Troisièmement, on est en droit de se poser des
questions sur la vision que propose M. Roche du nouvel ordre mondial. Bien que
beaucoup de ceux qui se préoccupent des valeurs démocratiques et des droits de
la personne n'entretiennent plus guère d'illusions sur l'efficacité des Nations
Unies, M. Roche fonde tous ses espoirs sur cet
organisme international. On comprend mal son optimisme. Il n'explique pas dans
son livre comment atteindre ce nouvel ordre global ni comment le maintenir.

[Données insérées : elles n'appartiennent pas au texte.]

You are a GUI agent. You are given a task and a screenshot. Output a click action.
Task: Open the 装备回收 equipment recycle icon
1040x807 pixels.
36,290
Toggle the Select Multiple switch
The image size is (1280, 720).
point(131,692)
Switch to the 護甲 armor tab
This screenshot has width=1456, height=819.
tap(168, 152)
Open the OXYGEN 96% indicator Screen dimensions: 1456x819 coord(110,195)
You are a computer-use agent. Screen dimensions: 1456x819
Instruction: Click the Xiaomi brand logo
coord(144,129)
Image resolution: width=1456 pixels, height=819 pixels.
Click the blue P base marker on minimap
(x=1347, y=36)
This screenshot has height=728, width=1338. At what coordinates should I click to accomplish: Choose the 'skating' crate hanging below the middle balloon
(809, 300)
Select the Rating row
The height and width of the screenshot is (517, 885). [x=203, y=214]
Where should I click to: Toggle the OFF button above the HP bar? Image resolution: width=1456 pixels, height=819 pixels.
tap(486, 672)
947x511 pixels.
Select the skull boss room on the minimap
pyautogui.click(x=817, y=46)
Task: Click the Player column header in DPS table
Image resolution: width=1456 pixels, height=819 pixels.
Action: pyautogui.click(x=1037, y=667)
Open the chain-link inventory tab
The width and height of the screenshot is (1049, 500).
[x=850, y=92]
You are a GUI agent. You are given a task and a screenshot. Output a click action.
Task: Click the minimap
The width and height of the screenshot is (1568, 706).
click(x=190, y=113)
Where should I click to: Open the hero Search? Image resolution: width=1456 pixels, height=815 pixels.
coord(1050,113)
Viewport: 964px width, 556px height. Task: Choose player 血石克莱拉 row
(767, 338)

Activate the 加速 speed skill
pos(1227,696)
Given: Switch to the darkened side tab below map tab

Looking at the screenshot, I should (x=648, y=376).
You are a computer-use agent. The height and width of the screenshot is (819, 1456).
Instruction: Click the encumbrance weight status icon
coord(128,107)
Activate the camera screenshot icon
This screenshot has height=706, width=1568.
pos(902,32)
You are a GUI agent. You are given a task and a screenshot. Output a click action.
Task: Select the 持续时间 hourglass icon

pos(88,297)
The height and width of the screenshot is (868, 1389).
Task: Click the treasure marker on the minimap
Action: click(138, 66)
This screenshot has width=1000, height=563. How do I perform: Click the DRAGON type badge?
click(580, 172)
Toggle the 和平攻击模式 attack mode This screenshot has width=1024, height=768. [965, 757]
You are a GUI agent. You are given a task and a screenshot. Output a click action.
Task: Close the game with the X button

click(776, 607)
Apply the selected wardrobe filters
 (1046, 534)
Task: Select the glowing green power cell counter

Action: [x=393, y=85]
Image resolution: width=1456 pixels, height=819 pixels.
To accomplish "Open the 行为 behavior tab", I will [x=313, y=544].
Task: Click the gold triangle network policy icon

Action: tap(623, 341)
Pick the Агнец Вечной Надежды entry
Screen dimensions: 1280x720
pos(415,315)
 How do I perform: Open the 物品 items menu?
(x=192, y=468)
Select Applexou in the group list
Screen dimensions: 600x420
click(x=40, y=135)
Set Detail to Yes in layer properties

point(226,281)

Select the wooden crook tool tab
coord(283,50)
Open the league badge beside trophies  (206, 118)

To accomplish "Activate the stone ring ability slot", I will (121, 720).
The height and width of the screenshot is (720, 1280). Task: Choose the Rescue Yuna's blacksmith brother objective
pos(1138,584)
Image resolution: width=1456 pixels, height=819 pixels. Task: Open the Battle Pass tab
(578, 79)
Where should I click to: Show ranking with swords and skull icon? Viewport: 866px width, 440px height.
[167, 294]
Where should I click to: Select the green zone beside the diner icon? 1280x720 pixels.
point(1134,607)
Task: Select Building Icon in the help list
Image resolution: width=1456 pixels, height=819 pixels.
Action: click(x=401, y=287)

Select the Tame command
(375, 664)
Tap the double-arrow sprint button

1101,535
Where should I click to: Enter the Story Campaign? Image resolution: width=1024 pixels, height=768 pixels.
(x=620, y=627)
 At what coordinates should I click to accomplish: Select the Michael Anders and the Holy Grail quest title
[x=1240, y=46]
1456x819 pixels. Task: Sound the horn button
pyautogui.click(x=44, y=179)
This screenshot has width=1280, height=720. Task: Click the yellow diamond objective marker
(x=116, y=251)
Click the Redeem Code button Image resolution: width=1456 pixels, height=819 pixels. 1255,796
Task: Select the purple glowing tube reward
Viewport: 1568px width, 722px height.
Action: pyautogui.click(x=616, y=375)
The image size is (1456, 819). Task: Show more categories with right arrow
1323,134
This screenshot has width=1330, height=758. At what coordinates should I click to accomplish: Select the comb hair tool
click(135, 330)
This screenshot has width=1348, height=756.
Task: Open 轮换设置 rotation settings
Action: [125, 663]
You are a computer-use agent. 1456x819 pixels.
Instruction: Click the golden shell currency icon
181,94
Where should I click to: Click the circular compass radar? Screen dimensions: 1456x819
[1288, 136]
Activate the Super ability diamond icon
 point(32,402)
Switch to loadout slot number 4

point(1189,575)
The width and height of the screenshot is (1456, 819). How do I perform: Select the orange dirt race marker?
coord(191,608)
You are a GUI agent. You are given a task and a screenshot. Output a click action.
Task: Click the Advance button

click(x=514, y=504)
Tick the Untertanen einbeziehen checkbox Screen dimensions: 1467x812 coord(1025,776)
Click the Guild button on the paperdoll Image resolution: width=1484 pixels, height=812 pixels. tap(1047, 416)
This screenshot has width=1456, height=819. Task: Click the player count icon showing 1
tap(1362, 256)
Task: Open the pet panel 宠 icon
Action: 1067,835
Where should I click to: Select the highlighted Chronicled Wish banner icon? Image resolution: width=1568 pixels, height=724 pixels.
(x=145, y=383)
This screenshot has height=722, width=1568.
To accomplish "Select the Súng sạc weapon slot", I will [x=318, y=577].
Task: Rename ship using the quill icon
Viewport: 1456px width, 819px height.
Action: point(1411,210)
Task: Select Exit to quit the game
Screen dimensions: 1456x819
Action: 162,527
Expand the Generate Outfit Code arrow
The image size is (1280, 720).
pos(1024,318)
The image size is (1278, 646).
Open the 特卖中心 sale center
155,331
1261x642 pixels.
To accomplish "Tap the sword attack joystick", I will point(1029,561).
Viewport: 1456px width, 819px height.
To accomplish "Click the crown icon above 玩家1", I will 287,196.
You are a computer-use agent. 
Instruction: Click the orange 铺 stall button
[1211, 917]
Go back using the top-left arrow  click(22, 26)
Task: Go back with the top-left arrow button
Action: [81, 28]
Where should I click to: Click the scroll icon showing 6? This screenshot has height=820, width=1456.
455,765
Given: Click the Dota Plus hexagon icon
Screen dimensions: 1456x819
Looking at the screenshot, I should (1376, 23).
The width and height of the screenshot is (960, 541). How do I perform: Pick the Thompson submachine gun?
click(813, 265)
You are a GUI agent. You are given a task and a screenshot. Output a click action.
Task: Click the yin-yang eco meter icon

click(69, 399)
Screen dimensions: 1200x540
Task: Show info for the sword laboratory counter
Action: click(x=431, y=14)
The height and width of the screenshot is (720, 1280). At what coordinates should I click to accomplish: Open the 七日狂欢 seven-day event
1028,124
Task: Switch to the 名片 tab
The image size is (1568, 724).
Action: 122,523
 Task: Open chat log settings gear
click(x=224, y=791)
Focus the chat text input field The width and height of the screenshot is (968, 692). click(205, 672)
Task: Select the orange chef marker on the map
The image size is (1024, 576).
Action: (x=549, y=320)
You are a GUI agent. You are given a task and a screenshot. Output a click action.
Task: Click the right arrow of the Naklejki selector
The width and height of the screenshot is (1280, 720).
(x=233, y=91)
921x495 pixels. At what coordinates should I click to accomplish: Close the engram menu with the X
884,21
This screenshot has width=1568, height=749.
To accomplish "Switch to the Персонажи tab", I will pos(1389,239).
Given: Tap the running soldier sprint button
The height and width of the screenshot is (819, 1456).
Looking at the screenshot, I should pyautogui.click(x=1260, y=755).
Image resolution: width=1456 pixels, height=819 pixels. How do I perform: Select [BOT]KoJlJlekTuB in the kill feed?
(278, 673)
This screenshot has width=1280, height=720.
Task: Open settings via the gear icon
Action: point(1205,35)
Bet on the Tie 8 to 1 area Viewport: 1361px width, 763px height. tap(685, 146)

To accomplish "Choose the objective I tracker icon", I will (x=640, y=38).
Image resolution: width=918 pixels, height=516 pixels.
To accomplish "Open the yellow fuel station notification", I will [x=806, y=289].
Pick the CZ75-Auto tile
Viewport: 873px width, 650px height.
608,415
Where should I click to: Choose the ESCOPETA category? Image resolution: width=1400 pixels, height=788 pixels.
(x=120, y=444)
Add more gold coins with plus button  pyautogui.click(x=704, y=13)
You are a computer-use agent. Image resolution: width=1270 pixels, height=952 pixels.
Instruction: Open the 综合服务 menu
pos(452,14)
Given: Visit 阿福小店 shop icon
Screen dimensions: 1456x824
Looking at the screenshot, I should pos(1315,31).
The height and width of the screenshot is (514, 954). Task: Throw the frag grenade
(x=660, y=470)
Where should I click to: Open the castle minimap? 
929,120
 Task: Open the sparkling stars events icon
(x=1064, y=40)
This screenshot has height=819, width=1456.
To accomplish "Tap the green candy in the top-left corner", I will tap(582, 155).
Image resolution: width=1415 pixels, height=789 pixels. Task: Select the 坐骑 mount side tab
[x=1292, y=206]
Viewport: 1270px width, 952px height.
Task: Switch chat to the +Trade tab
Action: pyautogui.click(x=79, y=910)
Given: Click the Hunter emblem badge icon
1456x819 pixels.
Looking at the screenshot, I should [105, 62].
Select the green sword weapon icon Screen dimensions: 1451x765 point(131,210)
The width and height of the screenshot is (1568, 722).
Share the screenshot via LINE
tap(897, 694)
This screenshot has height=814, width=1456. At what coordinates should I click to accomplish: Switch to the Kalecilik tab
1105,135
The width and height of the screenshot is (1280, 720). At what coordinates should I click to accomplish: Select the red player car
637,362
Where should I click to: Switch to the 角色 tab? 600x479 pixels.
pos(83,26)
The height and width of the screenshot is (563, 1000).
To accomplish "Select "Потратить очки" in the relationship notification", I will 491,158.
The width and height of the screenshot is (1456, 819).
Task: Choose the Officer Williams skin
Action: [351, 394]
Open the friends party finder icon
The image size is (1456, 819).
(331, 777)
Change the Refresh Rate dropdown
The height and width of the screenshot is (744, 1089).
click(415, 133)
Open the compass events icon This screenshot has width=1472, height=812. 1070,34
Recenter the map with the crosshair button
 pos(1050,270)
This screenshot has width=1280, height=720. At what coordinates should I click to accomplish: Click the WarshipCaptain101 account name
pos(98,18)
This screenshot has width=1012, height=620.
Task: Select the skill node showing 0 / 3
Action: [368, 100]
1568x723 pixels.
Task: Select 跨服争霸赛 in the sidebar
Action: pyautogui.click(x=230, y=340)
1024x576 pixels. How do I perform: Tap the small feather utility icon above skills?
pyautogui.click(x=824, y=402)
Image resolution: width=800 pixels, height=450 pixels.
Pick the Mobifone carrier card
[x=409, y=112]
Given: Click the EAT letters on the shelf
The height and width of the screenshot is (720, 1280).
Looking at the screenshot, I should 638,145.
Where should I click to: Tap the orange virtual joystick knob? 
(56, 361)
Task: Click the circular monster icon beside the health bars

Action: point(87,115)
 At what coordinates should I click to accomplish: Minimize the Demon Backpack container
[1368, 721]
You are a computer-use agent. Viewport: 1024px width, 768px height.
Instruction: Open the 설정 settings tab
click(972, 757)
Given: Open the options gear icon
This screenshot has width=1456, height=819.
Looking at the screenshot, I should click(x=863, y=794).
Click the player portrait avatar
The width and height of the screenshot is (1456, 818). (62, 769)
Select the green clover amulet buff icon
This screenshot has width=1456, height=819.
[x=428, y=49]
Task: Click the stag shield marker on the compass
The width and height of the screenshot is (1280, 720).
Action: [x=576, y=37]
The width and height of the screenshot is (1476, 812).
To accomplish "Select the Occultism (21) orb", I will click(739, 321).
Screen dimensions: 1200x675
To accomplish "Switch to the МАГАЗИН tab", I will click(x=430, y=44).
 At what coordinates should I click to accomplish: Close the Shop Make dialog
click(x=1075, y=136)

L'argument classique invoqué contre l'institution d'un organisme global central
est qu'il peut devenir tyrannique ou injuste, risquant ainsi de menacer la
liberté de tous. En voulant nous délivrer de nos nombreux problèmes, le plan de
M. Roche renferme peut-être les germes d'un avenir encore plus périlleux.
S'il convient de féliciter l'auteur et les POM pour
leur esprit humanitaire et la noblesse de leur objectif, il nous faut bien
conclure que l'ouvrage de M. Roche n'est pas particulièrement informatif ou
utile. Un plan d'action beaucoup plus concret s’impose.